**WORK ORDER**
Which lines in the data contain the word "Toggle"? Please copy each of them.

Collected data
----
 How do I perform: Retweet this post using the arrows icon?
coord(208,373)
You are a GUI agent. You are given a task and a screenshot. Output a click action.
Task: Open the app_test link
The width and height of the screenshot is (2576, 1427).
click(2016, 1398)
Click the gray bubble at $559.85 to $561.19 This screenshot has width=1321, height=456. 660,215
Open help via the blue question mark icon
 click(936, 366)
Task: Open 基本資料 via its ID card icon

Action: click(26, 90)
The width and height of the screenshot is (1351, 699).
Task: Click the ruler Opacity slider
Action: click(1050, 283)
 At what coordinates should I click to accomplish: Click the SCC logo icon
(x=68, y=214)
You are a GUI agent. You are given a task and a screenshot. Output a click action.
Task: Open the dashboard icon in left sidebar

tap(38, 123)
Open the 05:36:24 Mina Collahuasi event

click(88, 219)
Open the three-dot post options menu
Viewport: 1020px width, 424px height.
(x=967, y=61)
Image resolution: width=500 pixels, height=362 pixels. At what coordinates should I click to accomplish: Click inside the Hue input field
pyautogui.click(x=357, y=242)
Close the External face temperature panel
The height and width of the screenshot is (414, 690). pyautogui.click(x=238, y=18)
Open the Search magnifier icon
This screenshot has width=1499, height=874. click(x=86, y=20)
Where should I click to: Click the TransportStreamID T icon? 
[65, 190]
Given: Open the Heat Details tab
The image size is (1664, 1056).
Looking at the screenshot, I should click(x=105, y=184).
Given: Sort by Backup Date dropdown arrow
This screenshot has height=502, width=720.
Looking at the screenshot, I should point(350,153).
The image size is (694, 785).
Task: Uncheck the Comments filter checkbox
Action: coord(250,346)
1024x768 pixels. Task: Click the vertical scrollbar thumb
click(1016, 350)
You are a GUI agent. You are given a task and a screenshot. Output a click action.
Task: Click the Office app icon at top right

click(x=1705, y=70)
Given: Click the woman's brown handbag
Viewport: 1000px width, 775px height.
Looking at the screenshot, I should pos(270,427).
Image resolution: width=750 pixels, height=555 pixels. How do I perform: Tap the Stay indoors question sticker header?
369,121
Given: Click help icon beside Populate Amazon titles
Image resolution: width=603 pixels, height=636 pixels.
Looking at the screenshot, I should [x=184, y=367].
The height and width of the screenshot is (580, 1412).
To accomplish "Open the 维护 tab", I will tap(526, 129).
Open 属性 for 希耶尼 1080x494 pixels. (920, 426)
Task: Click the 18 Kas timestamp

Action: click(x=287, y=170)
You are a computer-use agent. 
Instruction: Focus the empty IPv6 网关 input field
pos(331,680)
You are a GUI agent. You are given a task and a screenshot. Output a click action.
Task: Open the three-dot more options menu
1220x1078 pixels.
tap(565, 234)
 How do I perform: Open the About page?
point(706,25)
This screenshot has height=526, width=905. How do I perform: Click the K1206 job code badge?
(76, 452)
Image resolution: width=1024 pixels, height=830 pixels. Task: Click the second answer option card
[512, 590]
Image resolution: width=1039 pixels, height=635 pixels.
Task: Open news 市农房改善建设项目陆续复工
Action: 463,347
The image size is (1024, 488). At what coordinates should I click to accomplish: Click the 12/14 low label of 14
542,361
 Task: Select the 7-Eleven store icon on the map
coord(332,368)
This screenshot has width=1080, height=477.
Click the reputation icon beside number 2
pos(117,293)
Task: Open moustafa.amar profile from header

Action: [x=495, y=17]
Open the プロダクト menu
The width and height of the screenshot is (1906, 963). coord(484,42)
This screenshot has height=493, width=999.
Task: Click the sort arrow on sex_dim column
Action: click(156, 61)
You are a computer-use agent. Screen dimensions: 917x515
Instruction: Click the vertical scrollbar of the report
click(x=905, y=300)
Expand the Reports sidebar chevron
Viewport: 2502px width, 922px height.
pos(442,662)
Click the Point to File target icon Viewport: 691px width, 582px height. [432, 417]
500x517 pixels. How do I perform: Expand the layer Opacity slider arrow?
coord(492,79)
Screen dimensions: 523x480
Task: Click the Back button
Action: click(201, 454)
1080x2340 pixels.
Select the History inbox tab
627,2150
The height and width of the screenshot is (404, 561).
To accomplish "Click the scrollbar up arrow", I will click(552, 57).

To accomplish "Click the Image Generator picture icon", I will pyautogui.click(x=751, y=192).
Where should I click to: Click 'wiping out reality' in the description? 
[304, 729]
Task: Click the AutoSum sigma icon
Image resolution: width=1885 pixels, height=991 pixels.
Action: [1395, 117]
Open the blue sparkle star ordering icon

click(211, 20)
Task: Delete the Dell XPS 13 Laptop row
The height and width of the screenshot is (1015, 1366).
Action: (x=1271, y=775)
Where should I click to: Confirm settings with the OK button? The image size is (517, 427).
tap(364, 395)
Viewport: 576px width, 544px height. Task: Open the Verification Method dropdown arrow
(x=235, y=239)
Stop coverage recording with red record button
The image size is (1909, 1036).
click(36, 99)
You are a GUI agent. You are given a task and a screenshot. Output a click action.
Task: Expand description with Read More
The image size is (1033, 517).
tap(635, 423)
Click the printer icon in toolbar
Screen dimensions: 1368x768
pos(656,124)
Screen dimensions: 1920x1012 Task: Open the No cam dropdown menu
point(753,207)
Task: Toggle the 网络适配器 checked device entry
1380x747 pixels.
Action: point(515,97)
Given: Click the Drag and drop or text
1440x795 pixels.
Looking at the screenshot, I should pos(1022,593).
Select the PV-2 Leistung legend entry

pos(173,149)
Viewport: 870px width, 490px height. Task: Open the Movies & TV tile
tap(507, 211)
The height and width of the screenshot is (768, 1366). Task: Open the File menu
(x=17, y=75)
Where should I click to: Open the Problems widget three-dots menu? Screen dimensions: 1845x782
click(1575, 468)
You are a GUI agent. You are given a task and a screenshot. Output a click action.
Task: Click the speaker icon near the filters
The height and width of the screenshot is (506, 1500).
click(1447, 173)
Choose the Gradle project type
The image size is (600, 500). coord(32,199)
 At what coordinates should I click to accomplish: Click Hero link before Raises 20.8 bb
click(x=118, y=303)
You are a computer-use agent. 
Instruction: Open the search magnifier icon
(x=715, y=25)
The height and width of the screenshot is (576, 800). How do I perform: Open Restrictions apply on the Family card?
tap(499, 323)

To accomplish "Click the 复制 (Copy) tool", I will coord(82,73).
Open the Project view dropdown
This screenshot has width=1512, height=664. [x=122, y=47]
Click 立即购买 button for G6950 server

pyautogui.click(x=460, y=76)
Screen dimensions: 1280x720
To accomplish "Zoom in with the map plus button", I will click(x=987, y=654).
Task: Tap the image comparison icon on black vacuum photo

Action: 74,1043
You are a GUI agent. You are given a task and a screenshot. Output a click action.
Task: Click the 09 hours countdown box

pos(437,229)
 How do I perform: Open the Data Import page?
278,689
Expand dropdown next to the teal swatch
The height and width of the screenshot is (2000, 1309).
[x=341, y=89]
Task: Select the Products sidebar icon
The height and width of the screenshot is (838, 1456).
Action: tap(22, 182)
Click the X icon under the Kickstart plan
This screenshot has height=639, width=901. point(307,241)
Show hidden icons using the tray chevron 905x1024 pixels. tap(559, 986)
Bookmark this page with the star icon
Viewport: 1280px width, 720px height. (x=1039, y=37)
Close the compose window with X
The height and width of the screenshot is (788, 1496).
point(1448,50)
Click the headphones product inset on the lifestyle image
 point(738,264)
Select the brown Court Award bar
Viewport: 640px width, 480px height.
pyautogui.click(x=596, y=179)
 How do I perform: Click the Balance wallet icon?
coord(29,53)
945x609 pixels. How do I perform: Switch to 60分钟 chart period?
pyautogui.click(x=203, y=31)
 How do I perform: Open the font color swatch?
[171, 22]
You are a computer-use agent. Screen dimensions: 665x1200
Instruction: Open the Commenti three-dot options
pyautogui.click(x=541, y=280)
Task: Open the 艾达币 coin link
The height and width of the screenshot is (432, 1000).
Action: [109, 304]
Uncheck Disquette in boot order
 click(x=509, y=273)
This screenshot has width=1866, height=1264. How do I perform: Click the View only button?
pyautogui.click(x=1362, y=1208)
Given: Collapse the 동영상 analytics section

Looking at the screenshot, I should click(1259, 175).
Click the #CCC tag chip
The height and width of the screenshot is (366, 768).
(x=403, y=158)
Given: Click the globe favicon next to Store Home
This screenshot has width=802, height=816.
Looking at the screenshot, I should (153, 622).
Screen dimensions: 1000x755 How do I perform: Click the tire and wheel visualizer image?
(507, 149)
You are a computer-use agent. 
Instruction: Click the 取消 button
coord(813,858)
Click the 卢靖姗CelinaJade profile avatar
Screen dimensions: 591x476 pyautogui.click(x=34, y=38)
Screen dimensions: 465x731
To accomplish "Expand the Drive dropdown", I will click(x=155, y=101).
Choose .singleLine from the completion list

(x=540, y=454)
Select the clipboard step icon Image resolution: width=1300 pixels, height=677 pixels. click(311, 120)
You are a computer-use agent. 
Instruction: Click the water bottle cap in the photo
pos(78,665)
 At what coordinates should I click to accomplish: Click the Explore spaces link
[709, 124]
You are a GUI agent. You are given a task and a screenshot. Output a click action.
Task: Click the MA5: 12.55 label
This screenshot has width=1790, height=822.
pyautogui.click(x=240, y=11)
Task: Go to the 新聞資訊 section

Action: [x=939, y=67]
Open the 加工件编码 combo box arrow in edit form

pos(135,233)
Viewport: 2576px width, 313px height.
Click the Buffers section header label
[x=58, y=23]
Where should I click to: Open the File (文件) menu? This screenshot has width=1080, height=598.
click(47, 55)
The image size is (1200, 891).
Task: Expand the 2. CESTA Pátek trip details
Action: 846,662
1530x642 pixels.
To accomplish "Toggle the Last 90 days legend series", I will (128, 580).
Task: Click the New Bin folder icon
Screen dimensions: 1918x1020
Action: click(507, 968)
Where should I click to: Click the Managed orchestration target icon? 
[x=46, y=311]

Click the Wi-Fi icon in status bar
----
**RESULT FOR THIS TASK**
Task: Toggle the 网络适配器 checked device entry
To accomplish "Toggle the Last 90 days legend series", I will (128, 580).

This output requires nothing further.